Loads in the direction that tend to separate a bolted joint will act mostly to reduce clamping load, not increase tension, until the joint actually separates. If your G loading is that high on your sub, you have a helluva lot of other problems to worry about, too.
Yes, I know this is the “Trust me” argument, and you don’t have to accept it. But I KNOW you don’t want to plow through the math, either - it’s as ugly as Strainger says.
Maybe peace meant kg[sub]f[/sub]/m[sup]2[/sup].

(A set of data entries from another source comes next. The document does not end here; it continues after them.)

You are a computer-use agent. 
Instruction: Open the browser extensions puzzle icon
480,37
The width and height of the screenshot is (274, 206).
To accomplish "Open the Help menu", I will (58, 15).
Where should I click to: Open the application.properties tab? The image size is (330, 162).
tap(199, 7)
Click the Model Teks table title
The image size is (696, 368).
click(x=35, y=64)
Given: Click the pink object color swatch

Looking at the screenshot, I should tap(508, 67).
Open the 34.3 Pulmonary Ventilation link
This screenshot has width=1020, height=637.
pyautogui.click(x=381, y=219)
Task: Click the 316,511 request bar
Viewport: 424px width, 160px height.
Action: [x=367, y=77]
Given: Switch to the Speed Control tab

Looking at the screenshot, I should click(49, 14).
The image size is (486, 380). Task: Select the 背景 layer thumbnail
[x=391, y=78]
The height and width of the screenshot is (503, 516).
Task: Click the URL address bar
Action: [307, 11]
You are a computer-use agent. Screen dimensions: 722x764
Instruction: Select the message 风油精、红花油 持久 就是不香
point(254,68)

zut, regarding dynamic loading, you want to maximize your preload to minimize the possiblity of jiggling the bolt loose, to put it in layman’s terms (joint separation, if you prefer). So yes, that 90% number* is irrespective of the loading type. For the most part, external loading doesn’t cause any problems regarding yielding or fatigue failure since approximately 80% of the external load is carried by the joint members (only 20% is carried by the bolt) in most cases. Very rarely, however, you run into a case where you have to back off on the torque value to keep the total load from failing the bolt. Sometimes, getting the torque value high enough to where the joint doesn’t separate under external load and low enough to where the bolt doesn’t fail can be quite a balancing act. The stress engineer will often end up recommending a design change, such as larger bolts or more bolts, if he can’t find an adequate torque value.
And yes, jeel is right in that these numbers should be based on proof strength, not yield strength. Boy, is my face red. Unless you have a table that tells you otherwise, a good conservative assumption is that proof strength is 85% of yield strength.

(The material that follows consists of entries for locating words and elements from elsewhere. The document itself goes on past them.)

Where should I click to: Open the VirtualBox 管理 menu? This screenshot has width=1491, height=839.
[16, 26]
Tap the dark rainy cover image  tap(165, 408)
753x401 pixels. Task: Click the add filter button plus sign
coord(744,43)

Apologies to the OP since I’m probably making this more complex than he wanted it to be. I enjoy this sort of thing too much, in a sado-masochistic kind of way.
[sup][sub]*90% of proof strength for permanent installation, 75% of proof strength for reused connections, and 60% of proof strength for joints with elastomeric materials.[/sub][/sup]
Me too Strainger…I think that’s part of what made us become engineers in the first place
Funny - you’re the first 2 ME’s I’ve ever encountered who didn’t think bolt load calculations were a pain in the tuchis.
Guess I should have been more specific there, Elvis. I enjoy talking about and researching bolted joint analysis. But as far as performing the calculations, I prefer to just stick the equations in TKSolver or Excel, although doing a bolted joint analysis in ANSYS is kind of fun.
I ain’t an engineer, just noticed something strange… My apologies for ksi: I mistook it for kilograms per square inch. Strictly speaking, pounds (E.,>L. origin) should keep their own company and not mix with Greek kilo (chilo)*. There should be no kilopounds or decigallons. Go completely metric if you like the convenience of preffixes. Kg/m^2= kilograms per square meter, for unit of pressure in metric (it’s different in SI)
- Purists say that roots from different languages are illegitimate. Therefore, no kilobits
Seem to recall that there is no affect on a bolt in tension, until the external loading (maximum of static and dynamic) placed on it exceeds the internal bolt tension loading. This could result in either loosening or deformation, depending on the tension of the bolt. If this is true, and I’m not sure right now, there is no reason not to tighten the bolt such that it is loaded/torqued to approximately its material yield strength (maybe ~90% considering other factors) insuring “tightness”, why not? … I am trying to find an experiment I once saw demonstrating this … maybe I could get some help on this …